Playing Mary Jo Buttafuoco Comes Face to Face With ‘Long Island Lolita’ Who Shot Her

On May 19, 1992, 17-year-old Amy Fisher went to her married lover’s home, rang the doorbell and shot his wife in the head. 

The story became a tabloid news sensation, with Fisher dubbed “Long Island Lolita” after her arrest. 

Fisher, who was from the Long Island, New York, town of Merrick, met 35-year-old Joey Buttafuoco at his auto body shop when she was just 16. Fisher had damaged the car her parents bought her for her 16th birthday and asked Buttafuoco to make the repairs without her parents knowing. 

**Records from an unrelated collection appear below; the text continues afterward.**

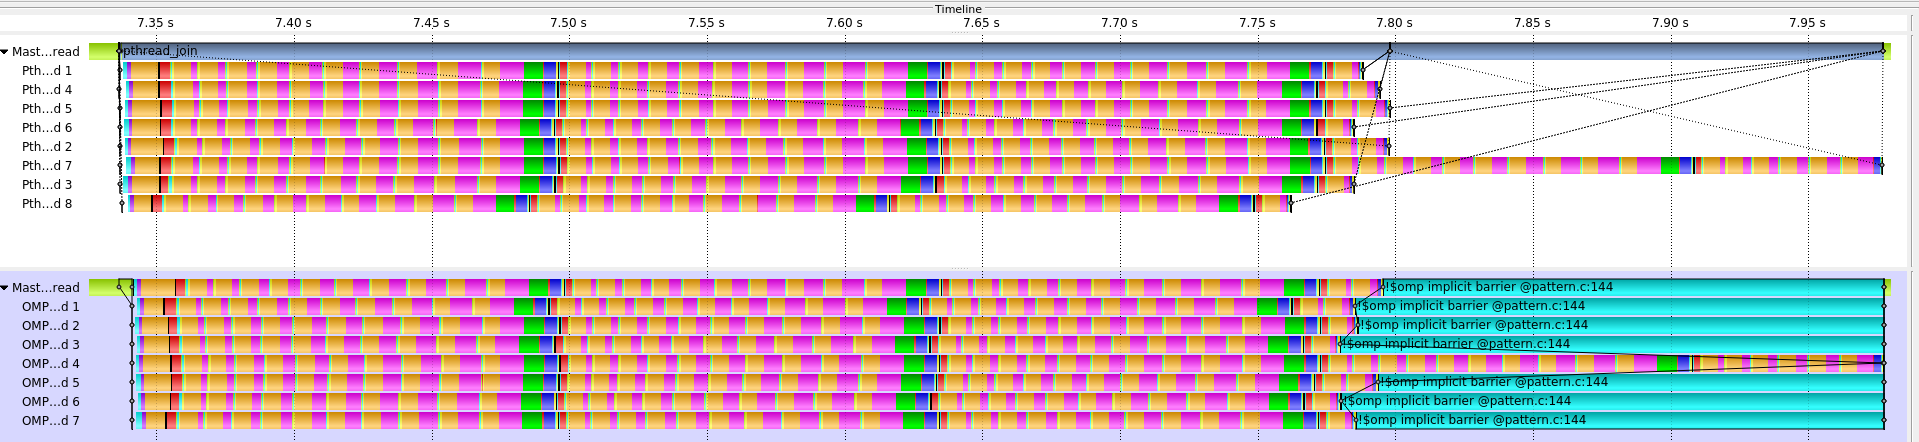1919x442 pixels.
Task: Select the OMP...d 2 row label
Action: 50,326
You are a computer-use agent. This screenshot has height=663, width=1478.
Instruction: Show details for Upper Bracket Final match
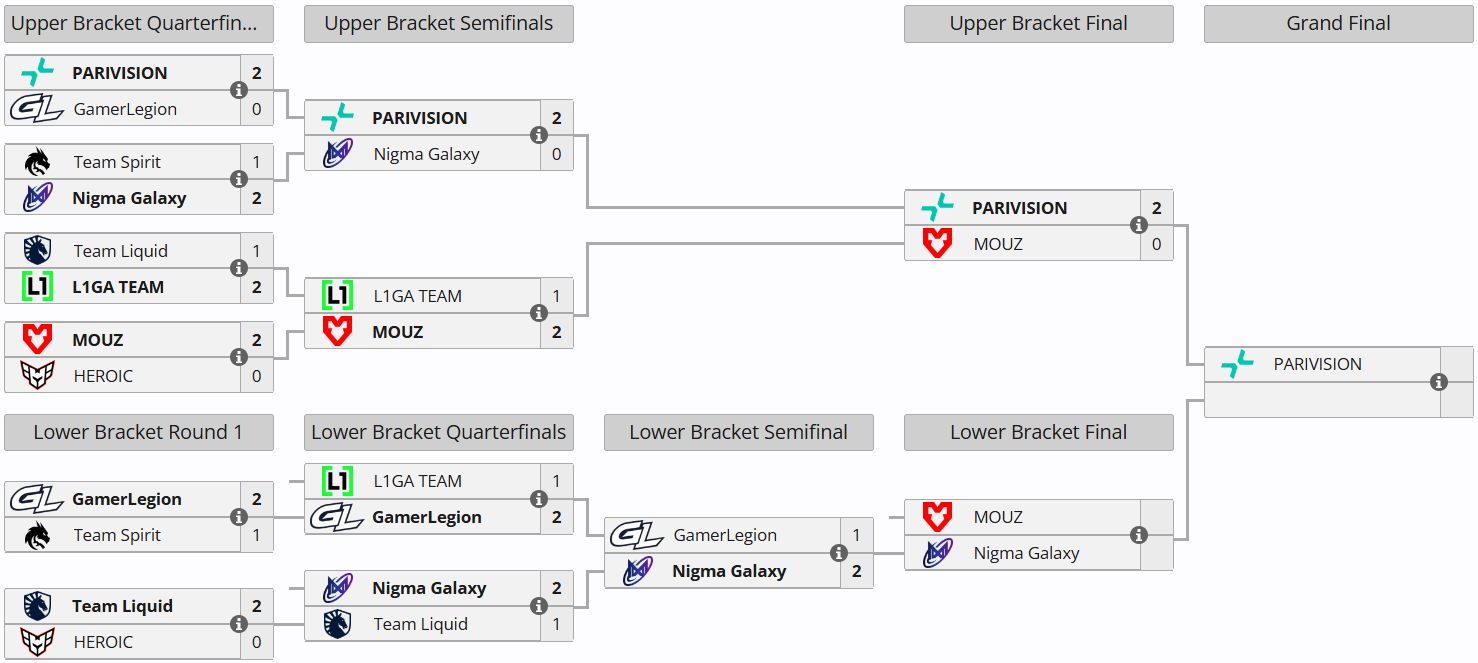(x=1139, y=225)
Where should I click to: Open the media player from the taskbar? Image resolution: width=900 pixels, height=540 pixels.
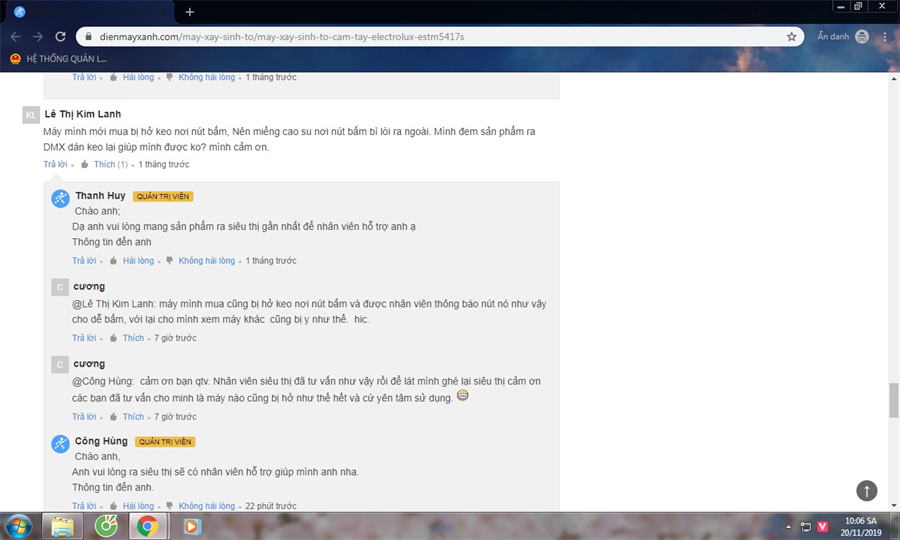[x=192, y=526]
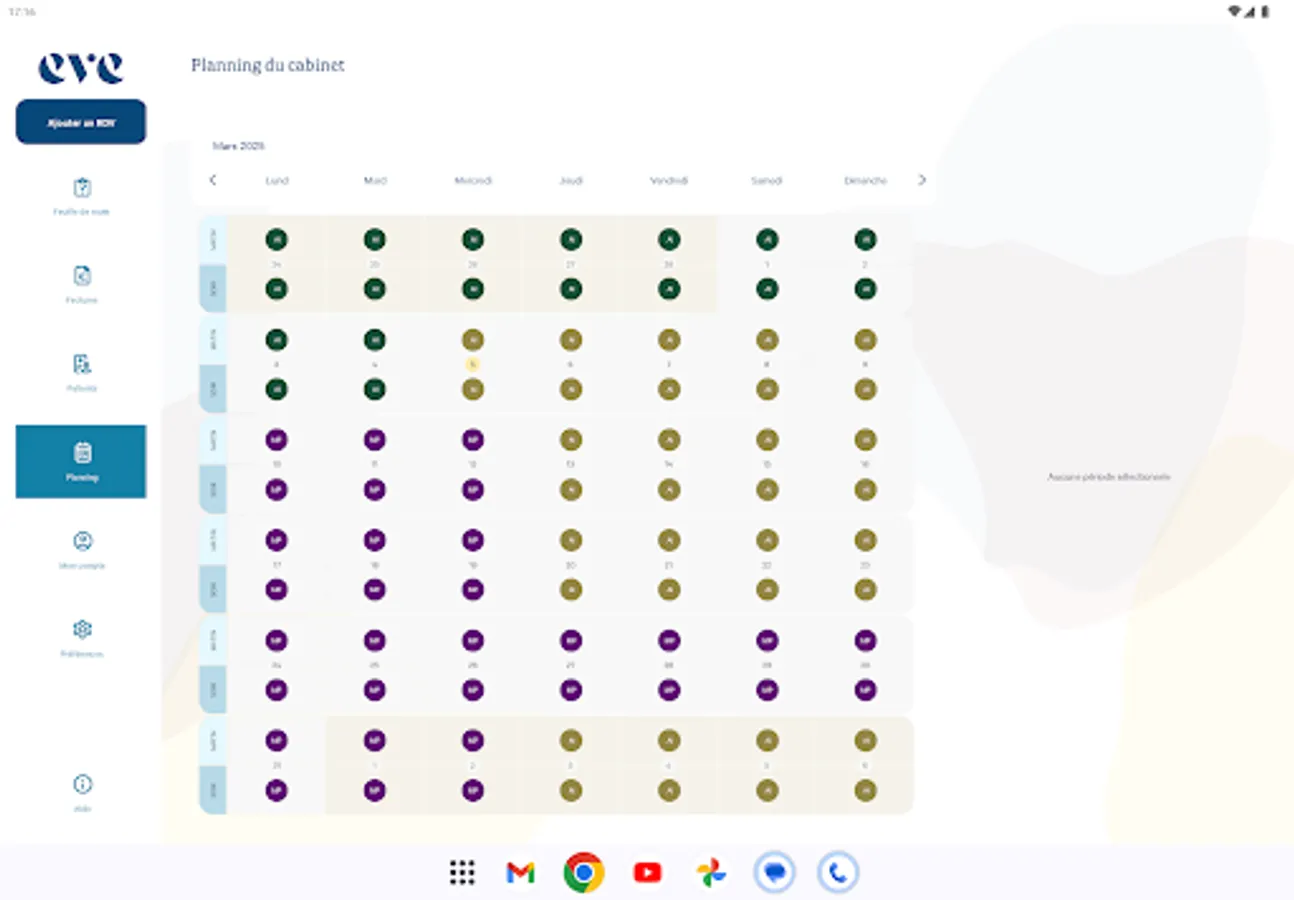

Soon after they first met inside his Massapequa shop in May 1991, they started having an affair. The two continued their affair for months and the teenager fell in love with the married father of two. 

She asked him to leave his wife, Mary Jo, for her and when he didn't, eventually, she concocted a plan to kill her.

So on May 19, Fisher, pretending to be her own fictitious sister "Ann Marie," walked up to Joey’s home and rang the doorbell. When Mary Jo answered, Fisher explained that her husband was having an affair with “her sister," showing a shirt from the body shop as proof. 

The confrontation on the front porch became heated and the housewife ordered the teenager to leave. When she refused, Fisher produced a .25 caliber semi-automatic pistol and shot the woman in the face. 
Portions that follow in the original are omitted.